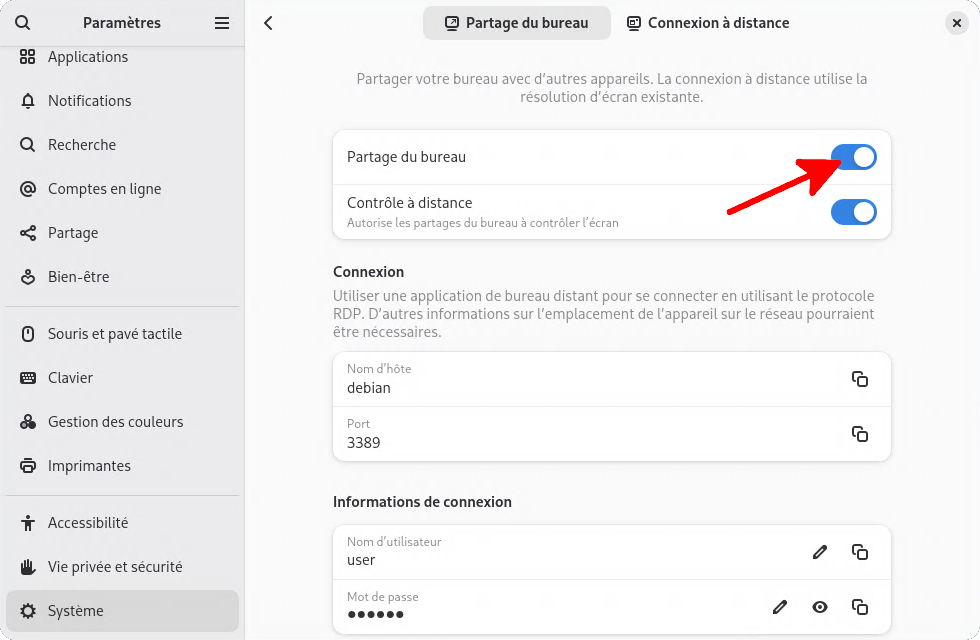This screenshot has height=640, width=980.
Task: Open Gestion des couleurs panel
Action: click(115, 422)
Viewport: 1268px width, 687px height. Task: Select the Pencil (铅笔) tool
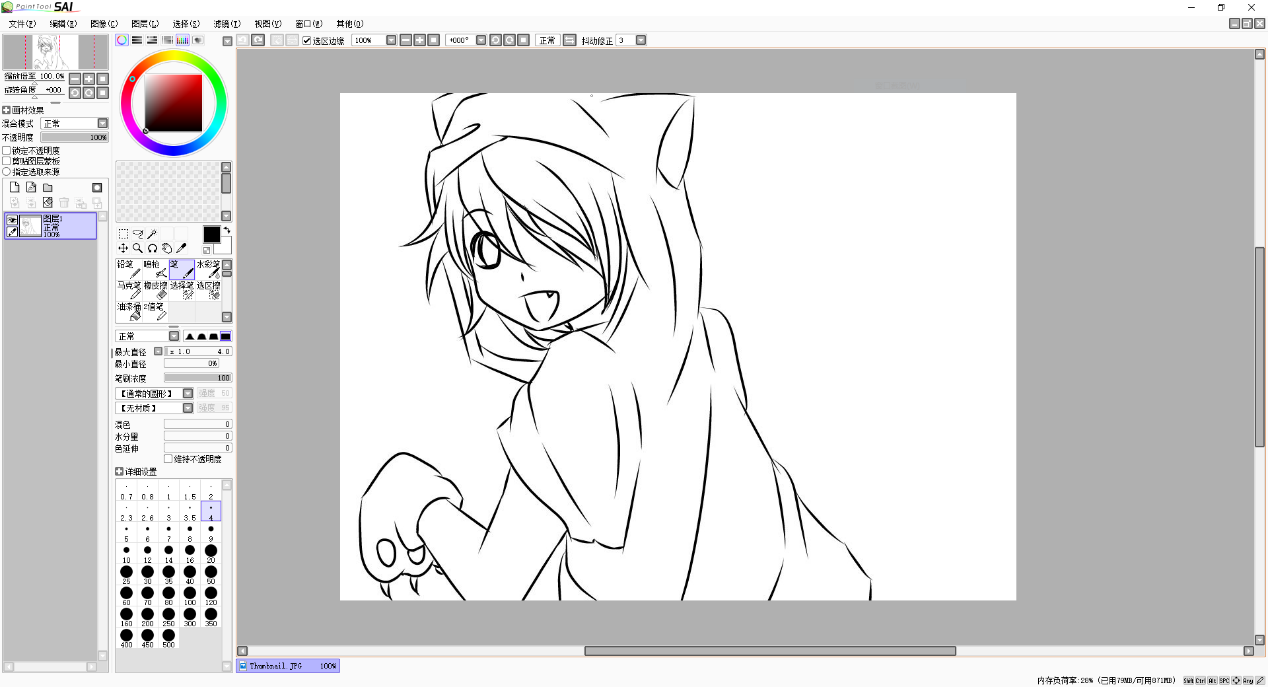(x=128, y=269)
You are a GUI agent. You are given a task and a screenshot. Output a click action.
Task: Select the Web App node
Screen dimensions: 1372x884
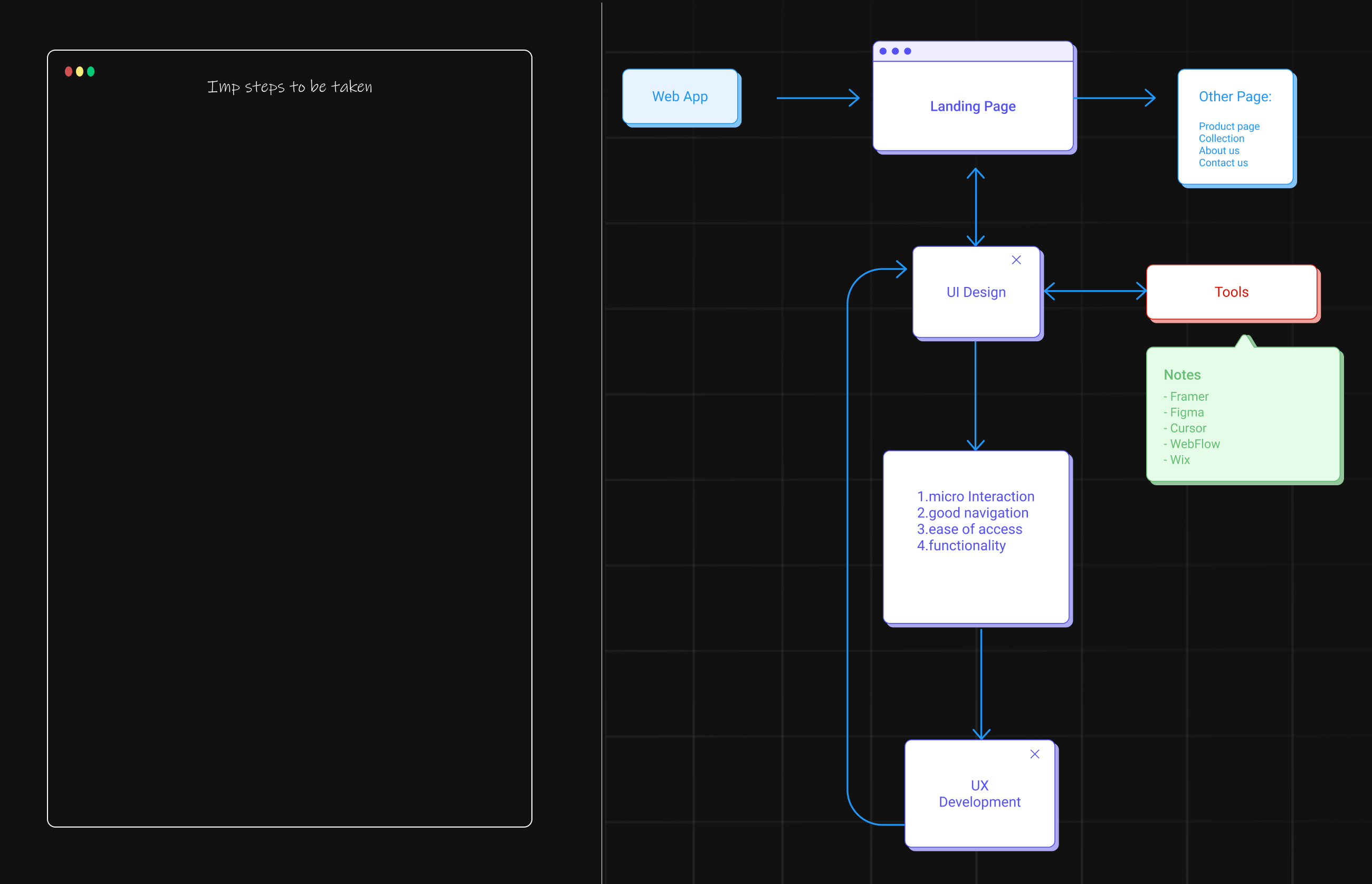coord(680,97)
——
Task description: Reproduce every line of the data above word for word, but leave the pictures out.

Complete output:
This screenshot has height=640, width=980.
Task: Open Gestion des couleurs panel
Action: click(115, 422)
Viewport: 1268px width, 687px height. Task: Select the Pencil (铅笔) tool
(x=128, y=269)
You are a GUI agent. You are given a task and a screenshot. Output a click action.
Task: Select the Web App node
Screen dimensions: 1372x884
coord(680,97)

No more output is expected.